In practice, the insurance company will ask the applicant to complete a form in which the applicant must declare all health and medical information and other important facts. Providing untrue or half-true information or failing to disclose important facts could release the insurance company from liability under the policy.

The insured person is responsible for disclosing all facts that would affect the insurer’s decision regarding coverage and insurance premiums. Section 865 of the Civil and Commercial Code (CCC) stipulates the following:

If at the time of making the contract, the assured, or, in case of insurance on life, the person upon whose life or death the payment of the sum payable depends, knowingly omits to disclose facts that would have induced the insurer to raise the premium or to refuse to enter into the contract or knowingly makes false statements in regard to such facts, the contract is voidable.

If such right of avoidance is not exercised within one month from the time when the insurer has knowledge of the ground of avoidance or within five years from the date of the contract, such right is extinguished.

The law does not define the facts that “would have induced the insurer to raise the premium or to refuse to enter into the contact.” However, the Supreme Court has decided that such facts include the following:

  • Health and medical information. The insurance company will demand a higher premium or refuse coverage if the insured person has a serious disease such as HIV/Aids, cancer, chronic renal disease, diabetes or cardiac disease.
  • Capacity to pay the premium. Capacity to pay the insurance premium is a factor that may affect an insurance company’s decision to cover an individual. The Supreme Court made this ruling in the context of a case where the insured person made false statements regarding his career and falsely confirmed he paid the premium himself. In fact, the insured was unemployed, and someone else paid the premium.

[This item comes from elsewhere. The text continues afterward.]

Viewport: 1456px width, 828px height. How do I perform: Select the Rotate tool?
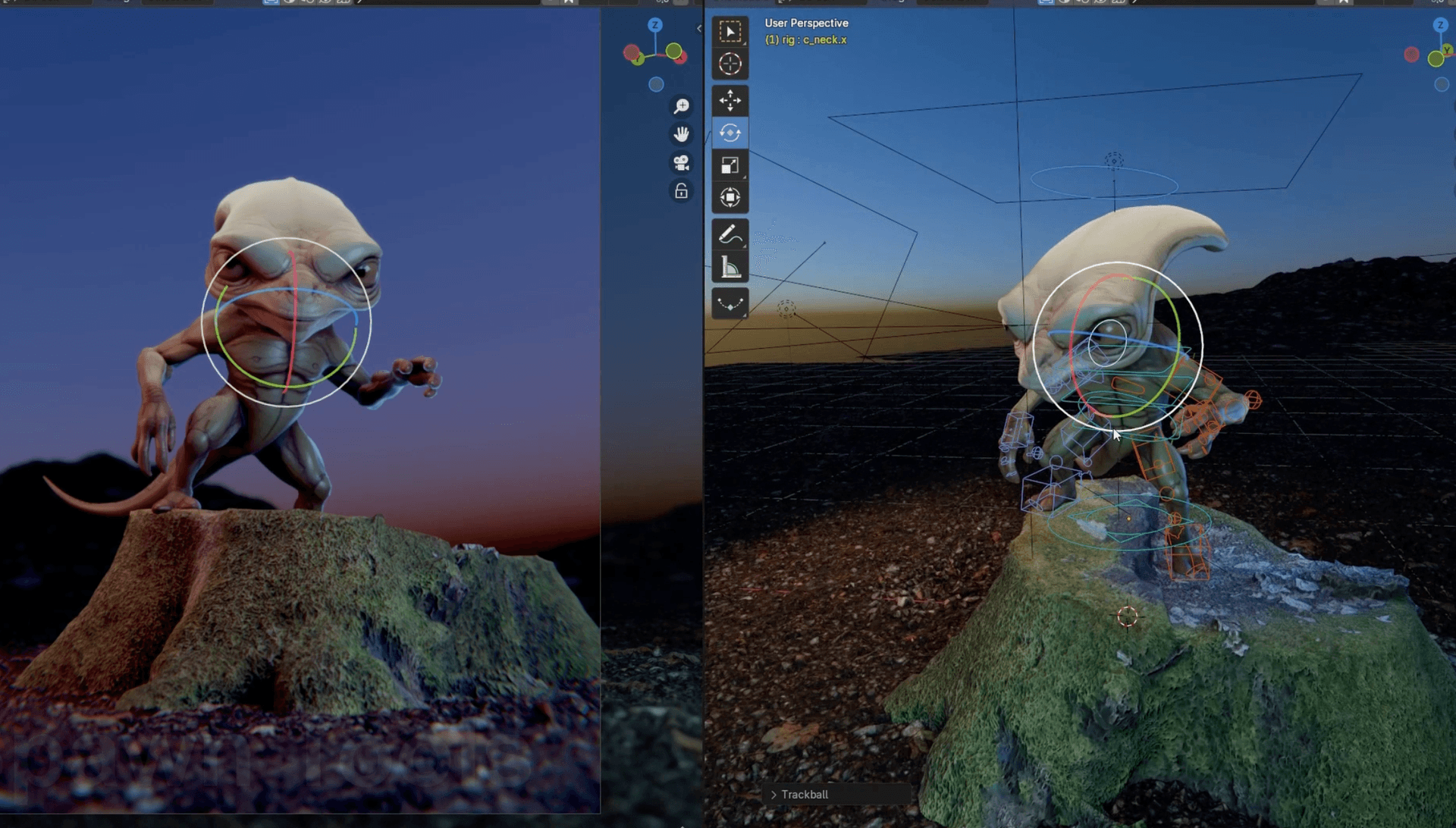pos(730,132)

Health and medical information is the most important factor. However, there are limits on the instances when an insurance company can deny coverage for reasons of nondisclosure of medical information.

In Dika Decision 2295/2545, the Supreme Court determined the insurance company was still liable under the life insurance policy even though it found after the insured’s death that the insured did not reveal he suffered from hypoglycaemia and had been admitted to the hospital several times for that condition. The insurer informed the court that if it had known of the health condition, it would have refused to insure this person.

Nevertheless, the Supreme Court held that revealing such a health problem would not have caused the insurance company to refuse coverage, as the insured’s death was due to a motorcycle accident and not derived from his health problem. In addition, the insurer’s doctor had completed a checkup of the insured person and made no comment.

An insurance company is also entitled to void or terminate a policy within one month from the date that the said information becomes known to the company, according to the second paragraph of Section 865 of the CCC. This provision was tested in Dika Decision 4379/2530, in which the Supreme Court held that the insurer was still liable under the policy, as it did not terminate or void the contract within one month after discovering the insured person had falsely confirmed he was healthy and did not disclose he had epilepsy.

If the insurer in this case had exercised its right of avoidance within one month from the date of knowing the false information, then it would not have been required to pay compensation under the insurance policy.

In sum, the consumer should take care to reveal all important information regarding his or her health or medical history and capacity to pay premiums before entering into any life insurance contract. This is to prevent the contract from being voidable.

The promptness and ease in obtaining a life insurance policy may not guarantee that the insured or beneficiary will be compensated promptly and easily when filing a claim for compensation under said policy.